I tried to use erfc but it says argument not optional.
An example is given below
For j = 0 To 150
f = 1
For m = 1 To j
f = f * m
Next
Application.WorksheetFunction.Erf = (Application.WorksheetFunction.Erf) + (-1) ^ j * b ^ (2 * j + 1) / ((2 * j + 1) * f)
Next
Application.WorksheetFunction.ErfC = 1 - 2 / Sqr(3.14) * Application.WorksheetFunction.Erf
MsgBox (Application.WorksheetFunction.ErfC)
xf1 = (wa + 2 * sp) * q / (4 * cl ^ 2 * 3.14 * hf)
xf2 = Exp(b ^ 2) * Application.WorksheetFunction.ErfC
xf3 = 2 * b / Sqr(3.14) - 1
xf = xf1 * (xf2 + xf3)
According to the MSDN documentation at least one parameter needs to be passed to the Erf method:
Name Required/Optional Data Type Description
Arg1 Required Variant Lower_limit - the lower bound for integrating ERF.

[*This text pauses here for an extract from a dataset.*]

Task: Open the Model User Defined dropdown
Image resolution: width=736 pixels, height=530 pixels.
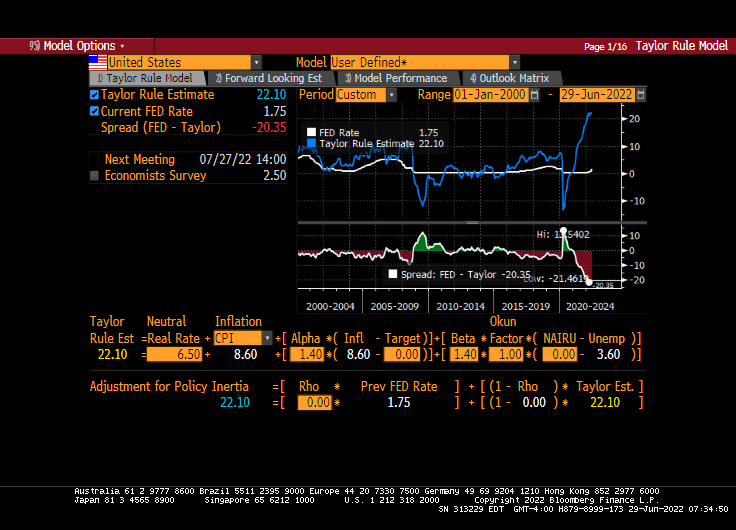Action: coord(515,62)
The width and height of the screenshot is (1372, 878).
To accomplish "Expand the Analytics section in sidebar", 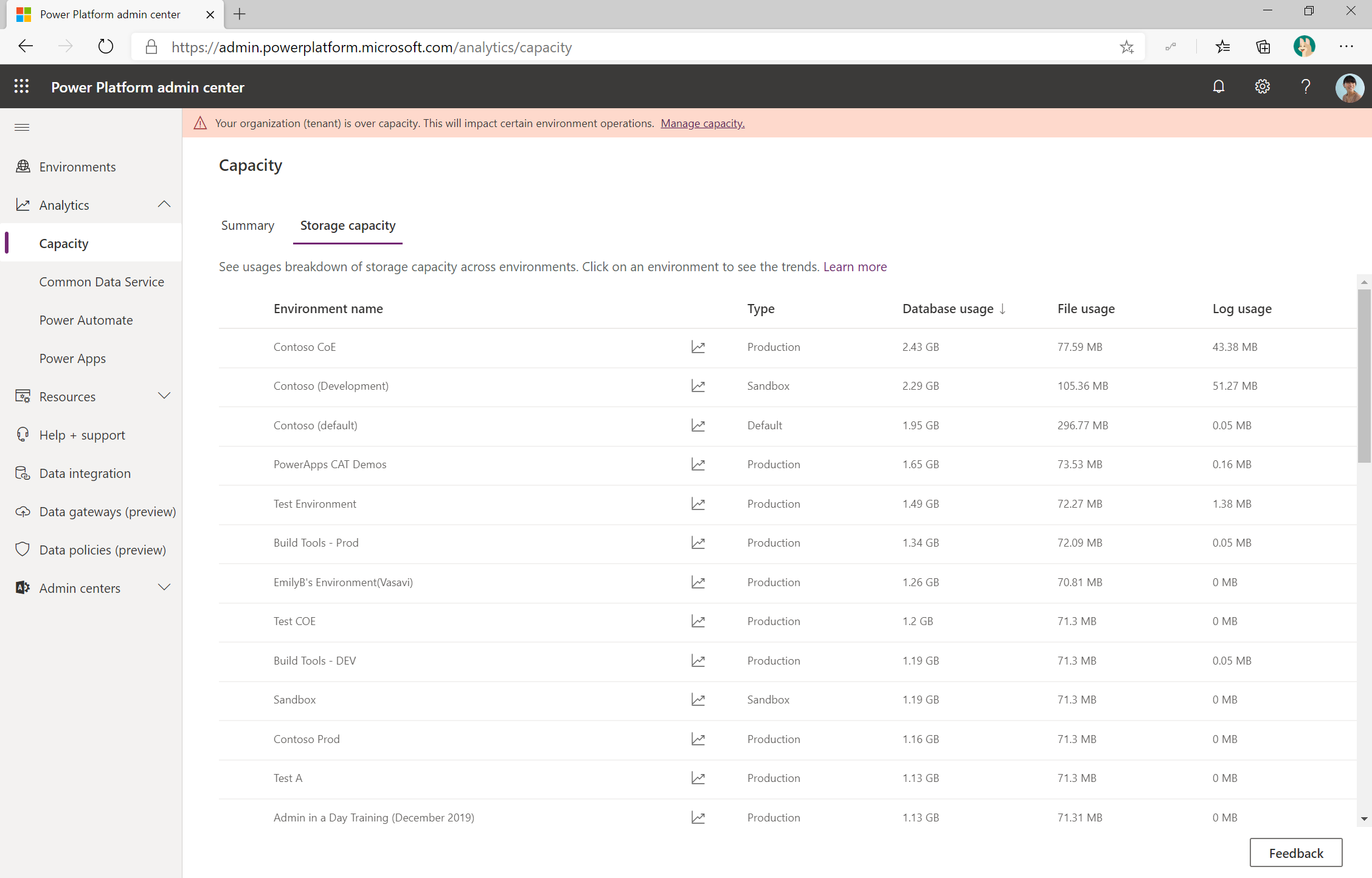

Arg2 Optional Variant Upper_limit - the upper bound for integrating ERF.
If omitted, ERF integrates between zero and
lower_limit.
Therefore, calling it with zero parameters (e.g. Application.WorksheetFunction.Erf) will give you an "argument not optional" error.
You also won't be able to set Erf to a value, i.e.
Application.WorksheetFunction.Erf = ...
is invalid.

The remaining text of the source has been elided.